Mahkemece davacının 32.687,10 TL fazla çalışma ücreti alacağı tespit edilmekle birlikte davacı vekili tarafından verilen 18/04/2017 tarihli ıslah dilekçesini 2. kez verilen ıslah dilekçesi olarak kabul ederek hükme esas almamış ve fazlaya ilişkin hakları saklı kalmak kaydıyla 100 TL üzerinden tahsiline karar vermiştir. Ancak davacı tarafından verilen bu dilekçe mahiyet itibari ile ikinci ıslah dilekçesi değildir. Zira Yargıtay 13. Hukuk Dairesinin 13/06/2016 tarihli ve 2016/10179 E. - 2016/14907 K. sayılı bozmasında önce alınan 17/03/2014 tarihli raporda fazla çalışma ücretine ilişkin tespit yapılmamış sadece AGİ ve ihbar tazminatına tespit edilmiştir. Davacı vekili de tespiti yapılan bu kalemler yönünden dava değerini artırmıştır. Bozma ilamında da açıkça davacının fazla çalışma alacağının tespitinin yapılması için kararın bozulmasının akabinde mahkemece alınan 21/07/2017 tarihli rapor ile davacının fazla çalışmaya ilişkin alacağı tespit edilmiş, davacı vekilince bu kalem yönünden de 18/04/2017 tarihli dilekçe ile dava değeri artırılmıştır. Dolayısıyla fazla çalışmaya ilişkin davacının alacağı 21/07/2017 tarihine kadar belirli olmayıp, ıslah edilebilir nitelikte değildir. Dolayısıyla davacı vekili tarafından sunulan 18/04/2017 tarihli dilekçe doğrultusunda davanın kabulüne karar vermek gerekirken, kısmen kabulüne karar verilmesi doğru görülmemiştir.

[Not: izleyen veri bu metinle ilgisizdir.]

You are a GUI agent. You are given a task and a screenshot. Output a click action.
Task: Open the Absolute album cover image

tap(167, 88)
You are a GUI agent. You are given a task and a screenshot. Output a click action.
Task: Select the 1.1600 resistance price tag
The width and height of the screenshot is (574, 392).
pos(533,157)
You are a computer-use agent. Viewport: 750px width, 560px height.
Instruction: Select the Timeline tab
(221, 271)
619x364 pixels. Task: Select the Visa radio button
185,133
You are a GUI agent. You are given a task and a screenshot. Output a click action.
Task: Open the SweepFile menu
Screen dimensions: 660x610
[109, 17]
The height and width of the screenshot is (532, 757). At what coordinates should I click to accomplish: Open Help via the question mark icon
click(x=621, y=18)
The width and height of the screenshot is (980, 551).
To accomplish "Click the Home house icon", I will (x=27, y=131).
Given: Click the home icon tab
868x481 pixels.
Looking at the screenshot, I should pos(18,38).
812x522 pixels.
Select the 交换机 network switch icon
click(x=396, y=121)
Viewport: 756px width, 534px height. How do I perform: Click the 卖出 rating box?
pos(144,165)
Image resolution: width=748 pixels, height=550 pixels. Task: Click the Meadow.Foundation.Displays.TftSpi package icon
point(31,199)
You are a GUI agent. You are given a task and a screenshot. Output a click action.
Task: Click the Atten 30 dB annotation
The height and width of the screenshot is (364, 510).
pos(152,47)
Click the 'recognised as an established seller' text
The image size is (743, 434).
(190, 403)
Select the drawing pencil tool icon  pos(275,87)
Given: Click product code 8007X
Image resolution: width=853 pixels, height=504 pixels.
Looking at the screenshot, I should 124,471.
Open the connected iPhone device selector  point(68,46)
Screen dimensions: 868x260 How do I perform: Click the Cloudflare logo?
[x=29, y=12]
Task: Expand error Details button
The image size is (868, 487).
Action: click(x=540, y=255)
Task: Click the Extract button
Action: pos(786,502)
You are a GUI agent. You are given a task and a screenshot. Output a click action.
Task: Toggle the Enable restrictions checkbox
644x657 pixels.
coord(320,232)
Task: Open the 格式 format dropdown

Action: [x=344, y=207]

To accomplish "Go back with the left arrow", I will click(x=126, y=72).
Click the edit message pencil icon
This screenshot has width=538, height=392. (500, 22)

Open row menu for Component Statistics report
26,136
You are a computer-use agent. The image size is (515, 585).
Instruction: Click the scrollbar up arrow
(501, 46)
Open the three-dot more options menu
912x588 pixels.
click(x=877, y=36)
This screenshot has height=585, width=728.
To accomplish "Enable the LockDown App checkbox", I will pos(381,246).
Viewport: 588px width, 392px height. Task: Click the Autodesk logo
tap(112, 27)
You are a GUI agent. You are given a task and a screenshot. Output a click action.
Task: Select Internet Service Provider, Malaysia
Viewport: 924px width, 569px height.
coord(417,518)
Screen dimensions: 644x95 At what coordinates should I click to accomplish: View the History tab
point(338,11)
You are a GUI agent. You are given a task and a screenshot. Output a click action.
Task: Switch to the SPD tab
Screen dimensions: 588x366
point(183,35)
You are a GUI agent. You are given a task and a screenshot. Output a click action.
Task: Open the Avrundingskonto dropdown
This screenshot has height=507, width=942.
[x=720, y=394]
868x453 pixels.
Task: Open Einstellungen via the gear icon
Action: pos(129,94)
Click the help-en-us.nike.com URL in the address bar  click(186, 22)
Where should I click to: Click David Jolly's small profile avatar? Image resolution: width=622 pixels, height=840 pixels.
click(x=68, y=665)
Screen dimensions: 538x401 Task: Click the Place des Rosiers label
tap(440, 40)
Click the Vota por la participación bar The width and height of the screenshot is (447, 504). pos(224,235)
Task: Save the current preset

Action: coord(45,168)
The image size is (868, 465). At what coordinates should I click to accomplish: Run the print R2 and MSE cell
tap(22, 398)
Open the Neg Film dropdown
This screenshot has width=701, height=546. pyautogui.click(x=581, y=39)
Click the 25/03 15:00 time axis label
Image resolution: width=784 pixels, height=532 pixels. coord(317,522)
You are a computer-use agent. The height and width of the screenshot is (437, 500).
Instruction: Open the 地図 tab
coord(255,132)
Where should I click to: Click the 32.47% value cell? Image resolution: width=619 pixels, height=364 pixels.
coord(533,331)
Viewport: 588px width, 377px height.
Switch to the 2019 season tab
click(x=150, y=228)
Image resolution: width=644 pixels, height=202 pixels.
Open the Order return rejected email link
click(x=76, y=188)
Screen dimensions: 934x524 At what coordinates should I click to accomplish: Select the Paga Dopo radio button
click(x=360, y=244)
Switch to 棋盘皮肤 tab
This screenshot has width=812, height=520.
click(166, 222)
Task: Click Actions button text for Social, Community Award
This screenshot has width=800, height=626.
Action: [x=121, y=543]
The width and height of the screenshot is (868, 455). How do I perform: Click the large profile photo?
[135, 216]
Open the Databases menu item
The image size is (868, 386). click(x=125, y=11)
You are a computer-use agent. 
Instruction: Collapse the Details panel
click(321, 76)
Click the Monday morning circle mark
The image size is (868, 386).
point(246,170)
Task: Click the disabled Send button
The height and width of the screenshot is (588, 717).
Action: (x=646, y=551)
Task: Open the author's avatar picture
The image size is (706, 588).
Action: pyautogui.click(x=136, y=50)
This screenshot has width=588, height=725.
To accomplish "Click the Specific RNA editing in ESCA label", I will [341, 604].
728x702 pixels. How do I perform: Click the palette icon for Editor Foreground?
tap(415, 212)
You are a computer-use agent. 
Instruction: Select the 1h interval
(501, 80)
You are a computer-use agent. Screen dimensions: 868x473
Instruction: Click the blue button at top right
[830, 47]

3- Davacı tarafın davalı şirket lehine hükmedilen vekalet alacağına yönelik temyiz istemi yönünden;

Mahkeme tarafından verilen 22/05/2014 tarihli ve 2012/575 E. - 2014/253 K. sayılı ilk hükümde davalı şirket yönünden davanın husumet nedeni ile reddine karar verilmiş ve davalı şirket lehine 1.500 TL vekalet ücreti takdir edilmiştir. Söz konusu hüküm, taraf vekilleri tarafından temyiz edilmemiş ve hüküm şirket yönünden kesinleşmiştir. Ancak hükmün bozulması üzerine yapılan yargılamada davalı şirket yönünden hükmün kesinleştiği göz önüne alınarak hakkında karar verilmesine yer olmadığına karar verilmesi gerekirken, davalı şirket hakkında davanın reddine ve lehine vekalet ücreti takdir edilmek suretiyle, davacı lehine usuli kazanılmış hakkın ihlal edilmiş olması doğru görülmemiş, bozmayı gerektirmiştir.

SONUÇ: Yukarıda birinci bentte açıklanan nedenlerle davalılar vekilinin tüm, davacı vekilinin sair temyiz itirazlarının reddine, ikinci ve üçüncü bentte açıklanan nedenlerle hükmün HUMK'nın 428. maddesi gereğince davacı yararına BOZULMASINA, peşin alınan temyiz harcının istek halinde temyiz eden davacıya iadesine, 6100 sayılı HMK'nın geçici madde 3 atfıyla 1086 sayılı HUMK'nın 440. maddesi gereğince kararın tebliğinden itibaren 15 günlük süre içerisinde karar düzeltme yolu açık olmak üzere, 13/12/2021 tarihinde oy birliği ile karar verildi.